А потом развернулась, и ее след простыл.
– Чего мы этим добьемся? Мы не сможем ничем управлять из-за решетки, – раздался голос из соседней камеры.
Ноа сидел на бетонном полу и в свойственной ему буддистской манере гладил огромную крысу, повадившуюся выпрашивать у него крошки соевого брикета, что заключенным приносили раз в день. Крыса быстро дрессировалась и уже знала свое имя – Ратнабхадра, что в переводе с санскрита означало «великолепная прелесть». Буро-серая шкурка была грязной и местами выдрана клочьями после драк с сородичами за еду или территорию. Своим потрепанным видом она метафорично дополняла Падальщиков, искромсанных недавней заварушкой. Торс и плечи ребят были испещрены гематомами – вмятины в броне от пуль наносят нехилые повреждения мягким тканям.
– Мы должны хотя бы следить за обстановкой на базе, – возразила Ольга-командир Бесов, чью скулу пересекал длинный шрам с запекшейся кровью – пуля чудом прошлась вдоль лица, не прошив череп насквозь.
– А смысл?
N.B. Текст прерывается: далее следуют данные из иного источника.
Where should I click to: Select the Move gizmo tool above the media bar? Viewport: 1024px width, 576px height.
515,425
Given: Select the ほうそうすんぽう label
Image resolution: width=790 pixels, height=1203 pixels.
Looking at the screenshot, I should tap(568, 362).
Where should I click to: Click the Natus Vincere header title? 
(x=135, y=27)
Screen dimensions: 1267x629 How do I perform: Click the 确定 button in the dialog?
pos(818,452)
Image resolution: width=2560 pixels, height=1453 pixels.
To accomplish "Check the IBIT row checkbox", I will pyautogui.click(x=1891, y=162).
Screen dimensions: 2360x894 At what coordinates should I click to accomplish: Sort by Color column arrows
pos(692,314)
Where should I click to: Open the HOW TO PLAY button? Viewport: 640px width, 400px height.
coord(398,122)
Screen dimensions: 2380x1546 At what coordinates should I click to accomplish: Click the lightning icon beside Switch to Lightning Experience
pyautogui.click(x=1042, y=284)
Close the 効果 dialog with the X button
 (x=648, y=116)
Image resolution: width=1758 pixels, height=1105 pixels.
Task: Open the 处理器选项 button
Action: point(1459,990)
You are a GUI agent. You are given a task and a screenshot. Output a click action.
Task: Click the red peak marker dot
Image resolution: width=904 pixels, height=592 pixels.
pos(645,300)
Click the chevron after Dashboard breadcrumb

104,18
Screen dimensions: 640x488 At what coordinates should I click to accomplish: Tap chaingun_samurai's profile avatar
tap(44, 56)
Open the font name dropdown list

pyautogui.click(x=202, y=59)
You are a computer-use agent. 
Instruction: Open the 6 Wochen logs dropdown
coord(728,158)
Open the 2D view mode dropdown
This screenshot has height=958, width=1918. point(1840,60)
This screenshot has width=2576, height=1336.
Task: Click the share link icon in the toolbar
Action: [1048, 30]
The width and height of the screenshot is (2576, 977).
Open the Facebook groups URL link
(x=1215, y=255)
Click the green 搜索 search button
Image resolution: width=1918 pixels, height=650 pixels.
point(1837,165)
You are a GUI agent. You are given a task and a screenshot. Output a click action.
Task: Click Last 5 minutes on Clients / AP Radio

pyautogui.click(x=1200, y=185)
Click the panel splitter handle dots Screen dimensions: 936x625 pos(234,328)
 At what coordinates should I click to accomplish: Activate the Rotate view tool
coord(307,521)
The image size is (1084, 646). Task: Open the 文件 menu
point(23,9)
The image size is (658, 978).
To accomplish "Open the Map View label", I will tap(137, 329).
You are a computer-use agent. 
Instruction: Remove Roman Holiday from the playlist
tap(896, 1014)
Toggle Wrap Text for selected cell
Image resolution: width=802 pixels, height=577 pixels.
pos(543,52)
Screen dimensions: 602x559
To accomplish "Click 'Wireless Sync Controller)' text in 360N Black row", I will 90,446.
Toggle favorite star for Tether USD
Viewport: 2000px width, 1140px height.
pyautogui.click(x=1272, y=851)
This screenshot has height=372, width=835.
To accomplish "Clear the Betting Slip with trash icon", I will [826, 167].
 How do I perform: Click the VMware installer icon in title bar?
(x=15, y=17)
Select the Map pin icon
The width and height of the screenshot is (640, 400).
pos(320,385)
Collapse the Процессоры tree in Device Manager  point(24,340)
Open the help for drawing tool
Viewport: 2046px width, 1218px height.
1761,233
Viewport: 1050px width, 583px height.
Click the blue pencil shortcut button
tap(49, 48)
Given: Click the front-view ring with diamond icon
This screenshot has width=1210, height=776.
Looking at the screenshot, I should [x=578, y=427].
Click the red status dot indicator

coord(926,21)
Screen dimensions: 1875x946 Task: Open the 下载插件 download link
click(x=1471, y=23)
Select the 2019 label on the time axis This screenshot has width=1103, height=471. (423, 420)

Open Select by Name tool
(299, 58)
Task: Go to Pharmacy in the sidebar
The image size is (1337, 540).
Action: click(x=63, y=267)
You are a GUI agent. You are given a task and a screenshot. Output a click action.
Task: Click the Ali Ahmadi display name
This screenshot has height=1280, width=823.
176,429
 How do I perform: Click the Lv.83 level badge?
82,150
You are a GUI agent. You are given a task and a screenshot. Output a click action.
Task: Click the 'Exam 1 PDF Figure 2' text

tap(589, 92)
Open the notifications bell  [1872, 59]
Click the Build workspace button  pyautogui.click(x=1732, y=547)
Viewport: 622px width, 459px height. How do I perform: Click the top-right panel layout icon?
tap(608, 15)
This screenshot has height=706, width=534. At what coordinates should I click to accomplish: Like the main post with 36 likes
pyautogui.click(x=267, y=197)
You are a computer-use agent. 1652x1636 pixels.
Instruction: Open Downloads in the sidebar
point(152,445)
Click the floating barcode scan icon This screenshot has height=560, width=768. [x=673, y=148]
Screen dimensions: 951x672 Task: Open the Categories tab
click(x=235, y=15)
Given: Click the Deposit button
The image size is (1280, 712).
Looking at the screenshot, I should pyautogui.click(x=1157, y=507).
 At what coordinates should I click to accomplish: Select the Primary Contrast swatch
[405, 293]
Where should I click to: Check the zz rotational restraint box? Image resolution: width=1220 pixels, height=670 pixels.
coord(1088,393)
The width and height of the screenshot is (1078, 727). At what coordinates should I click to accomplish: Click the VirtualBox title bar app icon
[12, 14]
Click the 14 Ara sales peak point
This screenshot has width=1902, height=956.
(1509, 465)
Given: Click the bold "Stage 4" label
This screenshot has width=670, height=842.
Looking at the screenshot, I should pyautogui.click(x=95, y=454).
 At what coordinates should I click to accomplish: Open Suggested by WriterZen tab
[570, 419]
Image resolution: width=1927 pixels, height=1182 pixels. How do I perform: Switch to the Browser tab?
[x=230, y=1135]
У нас нет контроля.
– Предлагаешь впасть в состояние «сомати»? – буркнул Тони, чья камера располагалась напротив камеры Ноа и который больше остальных возражал против антисанитарных игрищ с крысами.
– По крайней мере, не рисковать жизнями девчонок и Алании, – Хай Лин заняла сторону Ноа, который еще в детстве стал ее неофициальным братом, названным ей благодаря стечению разных обстоятельств: и прискорбных и не очень.
Несмотря на возражения Полковника Триггера, притворно разъяренного смертью Генерала, с которым он, видишь ли, прослужил сорок лет бок о бок, Хай Лин все же оказали первую помощь – бронебойная пуля прошла сквозь защиту и пробила ей лучевую кость, и теперь ее рука была в гипсе и подвязана в треугольную косынку, а сама Хай Лин мучилась от дикой боли. Разумеется, никаких обезболивающих им не положено. Как и милосердия.
– Они сами вызвались навещать нас. Тем более, в охране есть наши люди. Риск минимален, – прокряхтела Бриджит, чья камера граничила с Тони.
Ей досталось хуже остальных: гематомы расплылись по торсу, плечам и ногам, она не могла стоять, едва ли могла сесть, не вскрикнув от рези в мышцах, и все то время, что она провела в камере, она продолжала неподвижно лежать на полу, мучаясь от ноющих болей по всему телу. Големы набивали ее свинцом остервенело, когда увидели, что она помогла Калебу скрыться.